Norfolk Plant Sciences’ decisions about product direction and pathway to commercialization illustrate the power of regulations to shape the types of products that ultimately reach U.S. consumers. In 2025, a lawsuit forced USDA to revert to the pre-2020 “legacy” regulations, reinstating the extensive approval process that originally dissuaded Norfolk Plant Sciences from growing fresh purple tomatoes outside of greenhouses and from selling seeds directly to consumers.

The purple tomatoes are here to stay, as are the other genetically modified products that went through the improved RSR process from 2020 to 2024—the changing regulations don't have a retroactive effect on previously-approved products. But the reversion to pre-2020 processes like Petition will assuredly stifle further innovation in genetically modified product traits and crop species from small and academic developers.

Non-Browning Arctic Apples Left in the Cold By Regulatory Changes


Around the same time Cathie Martin and Norfolk pioneered the purple tomato, Okanagan Specialty Fruits (OSF), a Canadian company, developed non-browning apples using the apple’s own genes to silence the enzyme responsible for oxidative browning. These apples stay fresh longer and do not change appearance after being cut, or damaged when being transported, thereby reducing food wasted.

OSF originally submitted a Petition for two genetically modified non-browning apple varieties—Arctic Golden Delicious and Arctic Granny Smith—in 2010 and received deregulated status in 2014. The company first started selling the apples in November 2017 after over 20 years of scientific development and regulatory review.

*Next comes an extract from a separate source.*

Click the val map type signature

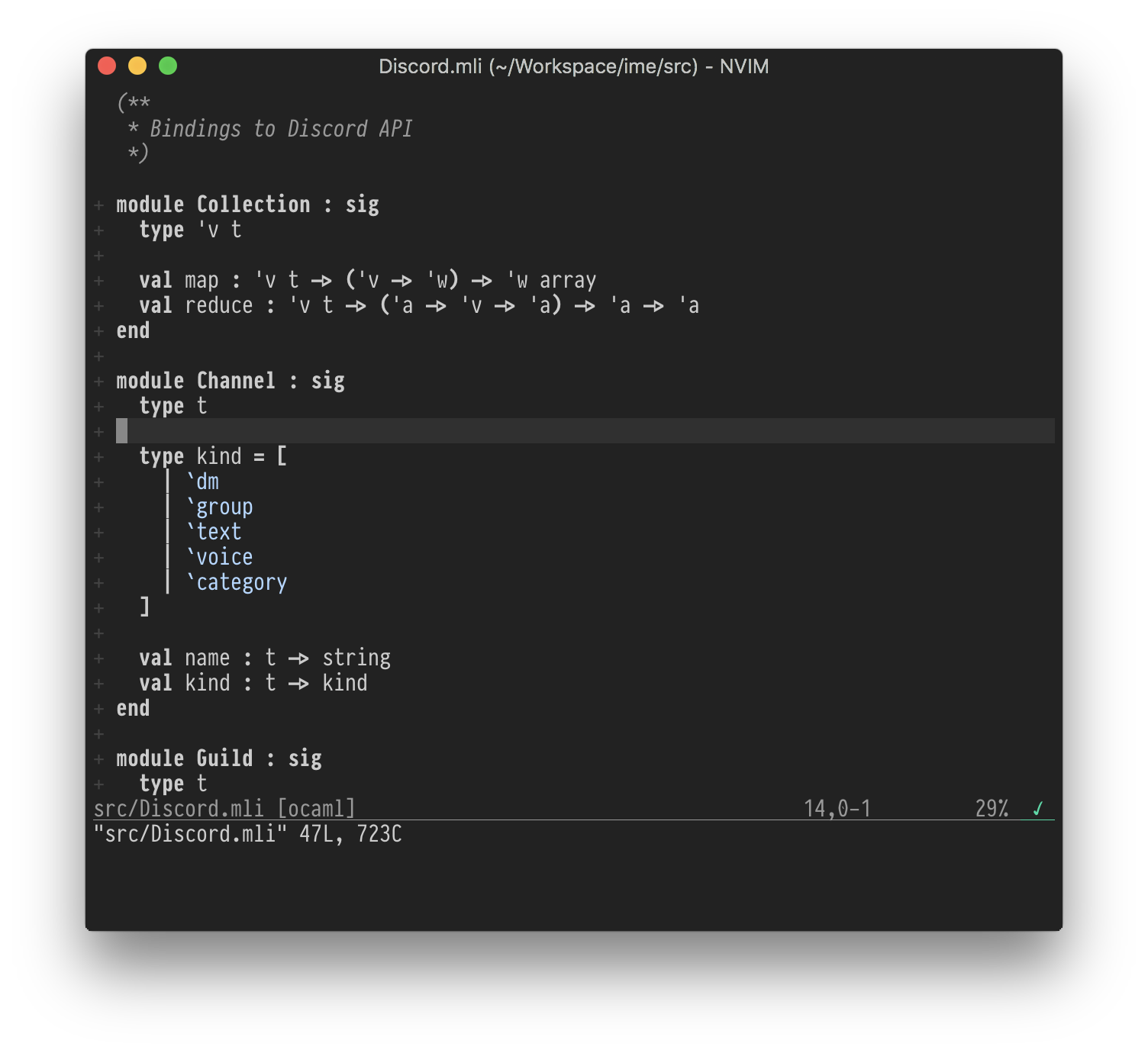tap(366, 279)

In 2016 and 2020, OSF approached USDA to approve additional varieties of non-browning apples. All four apple varieties were created using the same transformation method and the same new genes, and have the same non-browning phenotype—the only difference is which pre-existing apple variety (Fuji, Gala, etc.) the company added the non-browning trait to. Since they were developed the same way as the previously-approved variety, they were eligible for USDA's expedited review under the Petition process, called an Extension of Nonregulated Status. Despite the expedited extension process, these approvals still took over eight and 13 months, respectively.

Later, under the SECURE rule in 2021 and 2023, OSF submitted Confirmation requests for two more varieties, which were also transformed using the same method and new genes and have the same non-browning phenotype as the previous four. These exemptions through the Confirmation process were much faster than previous extensions under the Petition process—they took 35 and 56 days, respectively.

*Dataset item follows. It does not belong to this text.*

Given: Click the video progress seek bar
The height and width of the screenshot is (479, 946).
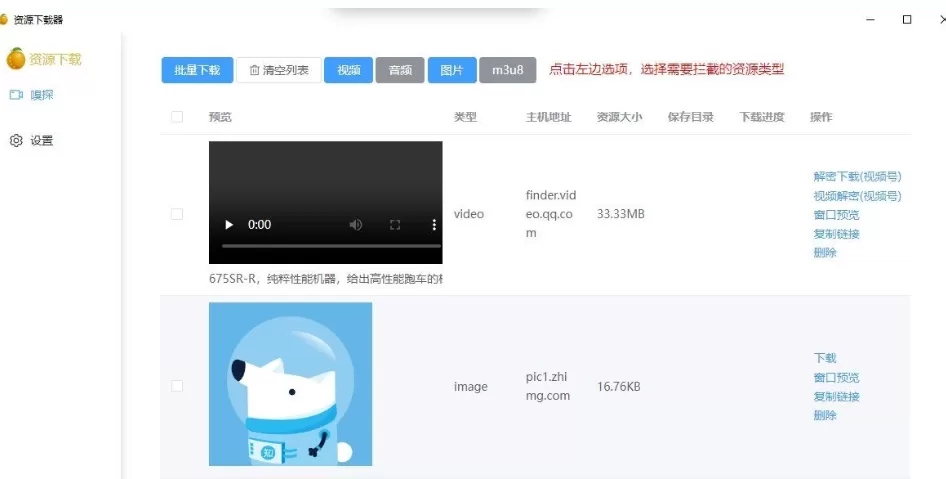Looking at the screenshot, I should point(331,245).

Altogether, approval of these additional four non-browning apple varieties through the Petition and Confirmation processes took over two years. If all four varieties after the initial application had been processed through the more efficient Confirmation pathway under the SECURE rule, this total could theoretically have been reduced by more than a year and a half.


The Way Forward


Fortunately, USDA is aware that the lengthy Petition process creates problems for developers, and the agency is planning to implement some efficiency improvements this spring. The only proposed change so far that impacts the Petition process is to exempt products that are similar to others that have previously been reviewed by USDA. This would exempt some products from the Petition process—like the new varieties of Arctic apples—but would not speed up reviews for products that are still subject to it.

In a future round of changes to its biotechnology regulations, USDA must revise the definition of the types of products it regulates to better align with risk factors, which could exempt lower-risk products from the Petition process altogether—both the initial Arctic apple and the purple tomato could qualify for exemption under these criteria. USDA should also make Petition review a two-step process, mirroring the successfully streamlined RSR review process for genetically modified products under the SECURE rule, which would reduce review time and burden on developers.

Matching the regulatory burden with the risk profile of genetically modified crops would enable increased innovation in crop biotechnology and shift incentives for smaller developers to bring novel products to market.